Private entities, the for-profit kind, are bound to be bad: profit above all else always leads to shitty situation for everyone except those who own it, by definition. It is literally the worst option we can have.

(Private non-profit is a different beast but then we have to look how it's funded and it can get messy: either a company is at its helm, or it's funded by donations aka trying to survive month after month)

@rakoo @moira @peter

After WW2 private for profit mostly used to understand the social contract that for a society to work we all need to contribute and we all need to benefit. Then along came Thatcher and her ilk with “no such thing as society” and 50 years later…

@OneInterestingFact @moira @peter disagree. capitalism has never been about benefitting everyone. Thatcher's neoliberalism is the logical evolution of capitalism: less worker's power thanks to less organization, less state support of people, more coercion. A little bit of capitalism is like a little bit of rot, it never stays put

@OneInterestingFact @rakoo @moira @peter

Tell that to the disabled, or to the Vietnamese, or to the Congolese

@burnoutqueen
That's a very fair point. I was talking about a very privileged part of the world.

@rakoo @moira @peter

@OneInterestingFact @peter @moira because the US comes in and forces a regime change? 😏
@peter but it's fine, there are no bubbles looking to pop in the next three years.
@LovesTha yeah, thank god for that!
@peter *slipping into hallucinations after smoking Hypernormalization: the documentary* that's because Jay Powell IS the president, and the next president is Kevin Warsh
@peter the markets and maga are the only ones who seem to still believe him. I’m genuinely astonished by this CNN analysis from their front page because it’s so straightforward, no sanewashing https://edition.cnn.com/2026/03/26/politics/trump-iran-peace-talks-us-troops-analysis
If Trump’s diplomacy fails, the Iran war could get much worse

Iran doesn’t seem to be susceptible to the art of the deal.

CNN
@peter this is super long but exactly the kind of game theory-ish analysis I’ve been looking for. Ti;dr: only one can win but everyone can lose https://acoup.blog/2026/03/25/miscellanea-the-war-in-iran/
Miscellanea: The War in Iran

This post is a set of my observations on the current war in Iran and my thoughts on the broader strategic implications. I am not, of course, an expert on the region nor do I have access to any spec…

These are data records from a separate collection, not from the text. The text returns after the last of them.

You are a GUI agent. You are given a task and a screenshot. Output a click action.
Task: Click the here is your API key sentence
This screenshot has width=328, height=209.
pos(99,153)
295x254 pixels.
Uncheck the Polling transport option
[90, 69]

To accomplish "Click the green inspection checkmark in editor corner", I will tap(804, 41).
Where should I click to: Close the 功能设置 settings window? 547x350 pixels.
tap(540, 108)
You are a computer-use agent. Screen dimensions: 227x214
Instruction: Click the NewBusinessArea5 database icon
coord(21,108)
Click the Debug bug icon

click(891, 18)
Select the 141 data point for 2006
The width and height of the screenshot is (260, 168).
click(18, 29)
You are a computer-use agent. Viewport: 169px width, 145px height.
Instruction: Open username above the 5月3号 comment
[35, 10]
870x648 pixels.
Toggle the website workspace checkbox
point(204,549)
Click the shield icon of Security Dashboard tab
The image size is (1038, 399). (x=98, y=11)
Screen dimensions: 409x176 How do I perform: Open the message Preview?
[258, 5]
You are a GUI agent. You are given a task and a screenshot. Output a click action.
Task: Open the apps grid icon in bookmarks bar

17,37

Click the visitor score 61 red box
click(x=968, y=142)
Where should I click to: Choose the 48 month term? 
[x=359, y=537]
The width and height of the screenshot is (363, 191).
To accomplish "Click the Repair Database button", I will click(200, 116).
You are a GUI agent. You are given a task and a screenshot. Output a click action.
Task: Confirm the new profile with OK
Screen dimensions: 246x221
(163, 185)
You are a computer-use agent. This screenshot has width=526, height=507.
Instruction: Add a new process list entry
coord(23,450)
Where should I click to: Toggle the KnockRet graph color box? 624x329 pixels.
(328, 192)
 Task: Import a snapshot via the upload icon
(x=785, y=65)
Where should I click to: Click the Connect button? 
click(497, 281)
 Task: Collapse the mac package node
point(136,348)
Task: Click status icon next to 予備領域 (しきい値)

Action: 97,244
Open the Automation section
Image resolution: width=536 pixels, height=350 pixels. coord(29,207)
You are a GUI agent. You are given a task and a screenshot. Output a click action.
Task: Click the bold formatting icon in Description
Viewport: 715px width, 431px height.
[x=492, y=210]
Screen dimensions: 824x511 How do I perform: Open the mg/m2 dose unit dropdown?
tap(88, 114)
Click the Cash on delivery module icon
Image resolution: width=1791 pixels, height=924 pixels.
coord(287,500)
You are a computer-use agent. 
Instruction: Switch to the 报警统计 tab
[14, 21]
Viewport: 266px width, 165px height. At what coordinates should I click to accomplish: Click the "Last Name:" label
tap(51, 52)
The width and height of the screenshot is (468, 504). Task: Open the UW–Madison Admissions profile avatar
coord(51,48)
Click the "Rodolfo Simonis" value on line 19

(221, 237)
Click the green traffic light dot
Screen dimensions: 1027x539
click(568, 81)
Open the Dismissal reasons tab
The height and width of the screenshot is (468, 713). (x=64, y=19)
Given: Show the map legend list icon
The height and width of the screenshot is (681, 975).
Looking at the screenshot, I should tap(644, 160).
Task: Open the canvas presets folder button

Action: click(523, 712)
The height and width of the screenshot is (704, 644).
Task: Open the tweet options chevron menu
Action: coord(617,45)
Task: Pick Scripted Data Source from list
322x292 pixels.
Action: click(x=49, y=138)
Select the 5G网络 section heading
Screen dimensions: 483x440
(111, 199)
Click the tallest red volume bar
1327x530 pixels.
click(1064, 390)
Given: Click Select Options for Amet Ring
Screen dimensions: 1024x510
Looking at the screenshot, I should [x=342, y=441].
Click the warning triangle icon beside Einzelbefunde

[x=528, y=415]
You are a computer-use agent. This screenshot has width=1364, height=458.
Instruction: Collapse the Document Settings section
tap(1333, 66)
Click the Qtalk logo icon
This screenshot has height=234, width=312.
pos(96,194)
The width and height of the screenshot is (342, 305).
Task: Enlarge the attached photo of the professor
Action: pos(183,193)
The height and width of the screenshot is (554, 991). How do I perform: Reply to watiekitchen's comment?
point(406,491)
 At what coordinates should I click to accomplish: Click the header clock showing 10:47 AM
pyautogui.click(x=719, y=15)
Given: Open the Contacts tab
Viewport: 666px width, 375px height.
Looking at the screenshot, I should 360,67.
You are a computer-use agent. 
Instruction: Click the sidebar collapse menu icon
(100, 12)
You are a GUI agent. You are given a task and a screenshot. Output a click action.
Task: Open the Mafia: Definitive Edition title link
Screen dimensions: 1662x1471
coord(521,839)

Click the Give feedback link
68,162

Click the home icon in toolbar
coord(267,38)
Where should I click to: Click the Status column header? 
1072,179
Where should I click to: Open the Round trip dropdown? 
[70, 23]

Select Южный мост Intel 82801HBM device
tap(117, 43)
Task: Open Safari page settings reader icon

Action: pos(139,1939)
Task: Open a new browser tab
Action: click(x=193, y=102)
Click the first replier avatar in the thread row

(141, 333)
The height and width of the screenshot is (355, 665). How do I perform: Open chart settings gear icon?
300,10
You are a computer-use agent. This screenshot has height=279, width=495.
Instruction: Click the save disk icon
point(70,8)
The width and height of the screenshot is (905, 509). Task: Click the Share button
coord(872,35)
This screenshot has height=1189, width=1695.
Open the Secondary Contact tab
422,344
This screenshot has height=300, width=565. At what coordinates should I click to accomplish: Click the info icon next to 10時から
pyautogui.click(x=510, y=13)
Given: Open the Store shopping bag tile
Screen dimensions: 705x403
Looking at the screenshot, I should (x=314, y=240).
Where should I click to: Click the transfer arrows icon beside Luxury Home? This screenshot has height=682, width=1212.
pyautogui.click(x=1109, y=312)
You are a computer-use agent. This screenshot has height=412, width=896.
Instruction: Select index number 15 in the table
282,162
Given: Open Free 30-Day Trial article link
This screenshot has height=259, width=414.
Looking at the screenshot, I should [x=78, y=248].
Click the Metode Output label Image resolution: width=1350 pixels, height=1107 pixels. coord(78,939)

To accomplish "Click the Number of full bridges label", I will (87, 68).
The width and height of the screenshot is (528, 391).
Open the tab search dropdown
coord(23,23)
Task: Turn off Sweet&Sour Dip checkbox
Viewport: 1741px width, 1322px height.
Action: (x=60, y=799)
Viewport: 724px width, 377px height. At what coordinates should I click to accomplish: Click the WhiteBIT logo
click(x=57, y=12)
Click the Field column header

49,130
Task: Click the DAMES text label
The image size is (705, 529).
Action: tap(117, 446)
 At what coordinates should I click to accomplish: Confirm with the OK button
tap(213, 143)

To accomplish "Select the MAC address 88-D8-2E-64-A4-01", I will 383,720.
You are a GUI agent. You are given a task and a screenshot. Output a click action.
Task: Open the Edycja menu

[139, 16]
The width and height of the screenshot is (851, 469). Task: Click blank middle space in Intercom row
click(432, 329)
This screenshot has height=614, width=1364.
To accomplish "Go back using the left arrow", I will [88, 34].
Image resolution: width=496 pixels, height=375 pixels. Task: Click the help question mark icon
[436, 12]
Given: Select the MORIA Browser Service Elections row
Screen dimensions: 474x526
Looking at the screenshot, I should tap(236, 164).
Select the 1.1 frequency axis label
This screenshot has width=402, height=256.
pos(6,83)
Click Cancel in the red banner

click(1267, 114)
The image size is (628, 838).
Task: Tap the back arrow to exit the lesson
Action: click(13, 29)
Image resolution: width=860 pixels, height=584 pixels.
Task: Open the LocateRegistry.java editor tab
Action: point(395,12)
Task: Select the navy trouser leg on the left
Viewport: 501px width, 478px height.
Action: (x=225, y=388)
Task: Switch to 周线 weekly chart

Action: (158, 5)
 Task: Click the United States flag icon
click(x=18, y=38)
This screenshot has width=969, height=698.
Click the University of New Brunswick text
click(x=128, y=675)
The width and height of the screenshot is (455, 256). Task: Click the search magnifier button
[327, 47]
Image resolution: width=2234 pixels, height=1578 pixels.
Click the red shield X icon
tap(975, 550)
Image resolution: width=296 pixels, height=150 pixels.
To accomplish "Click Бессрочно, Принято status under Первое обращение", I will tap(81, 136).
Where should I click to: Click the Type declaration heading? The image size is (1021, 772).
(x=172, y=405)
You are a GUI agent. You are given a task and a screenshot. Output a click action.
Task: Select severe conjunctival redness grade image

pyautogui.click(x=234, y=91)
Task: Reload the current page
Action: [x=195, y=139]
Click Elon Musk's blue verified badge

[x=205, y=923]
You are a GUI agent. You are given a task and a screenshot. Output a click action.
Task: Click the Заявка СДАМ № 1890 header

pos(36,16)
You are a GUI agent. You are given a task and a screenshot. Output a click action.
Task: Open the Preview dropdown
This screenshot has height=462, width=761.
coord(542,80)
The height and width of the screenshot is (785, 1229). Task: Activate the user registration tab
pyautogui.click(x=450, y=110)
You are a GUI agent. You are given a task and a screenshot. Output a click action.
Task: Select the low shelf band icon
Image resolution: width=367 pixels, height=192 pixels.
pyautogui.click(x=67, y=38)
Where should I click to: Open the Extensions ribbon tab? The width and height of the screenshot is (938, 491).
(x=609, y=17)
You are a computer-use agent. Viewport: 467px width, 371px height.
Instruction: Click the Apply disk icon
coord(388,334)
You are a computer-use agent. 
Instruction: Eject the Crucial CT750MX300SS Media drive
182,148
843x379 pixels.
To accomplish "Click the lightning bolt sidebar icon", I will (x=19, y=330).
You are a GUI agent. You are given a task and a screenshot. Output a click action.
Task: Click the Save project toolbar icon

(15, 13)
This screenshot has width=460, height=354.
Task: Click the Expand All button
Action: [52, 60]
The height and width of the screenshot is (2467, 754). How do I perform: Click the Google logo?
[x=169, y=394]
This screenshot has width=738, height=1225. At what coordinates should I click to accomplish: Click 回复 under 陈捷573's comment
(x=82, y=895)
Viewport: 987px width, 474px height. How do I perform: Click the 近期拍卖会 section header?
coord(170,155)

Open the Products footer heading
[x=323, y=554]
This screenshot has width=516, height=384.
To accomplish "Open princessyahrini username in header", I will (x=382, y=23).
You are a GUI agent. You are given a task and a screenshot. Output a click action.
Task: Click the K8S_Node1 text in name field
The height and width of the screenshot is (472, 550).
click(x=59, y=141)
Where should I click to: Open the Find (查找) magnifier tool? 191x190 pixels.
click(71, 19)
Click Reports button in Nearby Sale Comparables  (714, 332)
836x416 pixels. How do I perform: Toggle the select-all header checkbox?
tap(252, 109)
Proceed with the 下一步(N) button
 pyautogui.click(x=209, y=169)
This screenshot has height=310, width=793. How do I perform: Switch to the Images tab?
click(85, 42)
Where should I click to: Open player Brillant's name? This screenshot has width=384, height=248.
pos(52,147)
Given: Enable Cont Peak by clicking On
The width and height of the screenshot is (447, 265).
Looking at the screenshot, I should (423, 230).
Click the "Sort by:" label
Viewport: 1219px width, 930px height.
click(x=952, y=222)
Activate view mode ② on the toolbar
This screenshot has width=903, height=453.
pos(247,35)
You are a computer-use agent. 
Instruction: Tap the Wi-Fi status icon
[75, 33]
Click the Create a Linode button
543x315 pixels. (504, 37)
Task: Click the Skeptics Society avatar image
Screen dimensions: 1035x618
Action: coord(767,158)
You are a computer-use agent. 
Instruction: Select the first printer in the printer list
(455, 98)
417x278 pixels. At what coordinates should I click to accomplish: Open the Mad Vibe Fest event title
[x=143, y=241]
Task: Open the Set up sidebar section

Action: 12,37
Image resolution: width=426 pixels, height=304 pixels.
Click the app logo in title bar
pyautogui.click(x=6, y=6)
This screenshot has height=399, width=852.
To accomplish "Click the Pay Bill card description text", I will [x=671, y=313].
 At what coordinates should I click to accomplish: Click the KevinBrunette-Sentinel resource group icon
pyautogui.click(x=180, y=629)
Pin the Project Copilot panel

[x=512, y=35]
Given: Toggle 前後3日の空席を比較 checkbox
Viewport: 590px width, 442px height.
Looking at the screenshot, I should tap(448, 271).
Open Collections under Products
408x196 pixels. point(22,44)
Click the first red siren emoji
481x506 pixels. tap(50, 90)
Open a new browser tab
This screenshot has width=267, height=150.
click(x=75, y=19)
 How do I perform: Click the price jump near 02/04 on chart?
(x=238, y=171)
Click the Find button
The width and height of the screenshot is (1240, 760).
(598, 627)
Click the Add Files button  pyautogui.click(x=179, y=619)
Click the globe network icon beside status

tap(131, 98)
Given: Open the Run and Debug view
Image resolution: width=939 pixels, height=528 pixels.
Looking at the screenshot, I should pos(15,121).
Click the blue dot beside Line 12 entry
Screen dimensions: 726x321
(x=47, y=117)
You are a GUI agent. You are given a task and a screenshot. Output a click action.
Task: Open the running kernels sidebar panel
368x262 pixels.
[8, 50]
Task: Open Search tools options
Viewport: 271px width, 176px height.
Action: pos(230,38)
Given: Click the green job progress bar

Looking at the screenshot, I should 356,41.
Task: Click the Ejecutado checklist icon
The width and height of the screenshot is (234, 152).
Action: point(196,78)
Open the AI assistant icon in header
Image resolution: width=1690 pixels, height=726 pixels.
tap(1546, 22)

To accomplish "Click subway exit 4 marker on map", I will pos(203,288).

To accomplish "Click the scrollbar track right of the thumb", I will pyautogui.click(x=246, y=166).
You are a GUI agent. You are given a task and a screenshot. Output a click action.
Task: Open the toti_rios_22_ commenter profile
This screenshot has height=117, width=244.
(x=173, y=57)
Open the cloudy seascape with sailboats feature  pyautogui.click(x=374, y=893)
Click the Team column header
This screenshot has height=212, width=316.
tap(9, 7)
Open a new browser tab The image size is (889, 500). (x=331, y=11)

A Collection of Unmitigated Pedantry
@mkristensson @peter "But the result was that by bombing the Iranian nuclear facilities in June of 2025, the Trump administration created a situation where merely by launching a renewed air campaign on Iran, Israel could force the United States into a war with Iran at any time."
@mkristensson @peter Except they give the war the wrong name, it's called "Epstein War".
@peter Reminds me of the question somebody posed: "If Trump was an agent of a foreigh power, tasked with doing the maximum damage to the US and its relations without getting stopped - what would he have done differently?"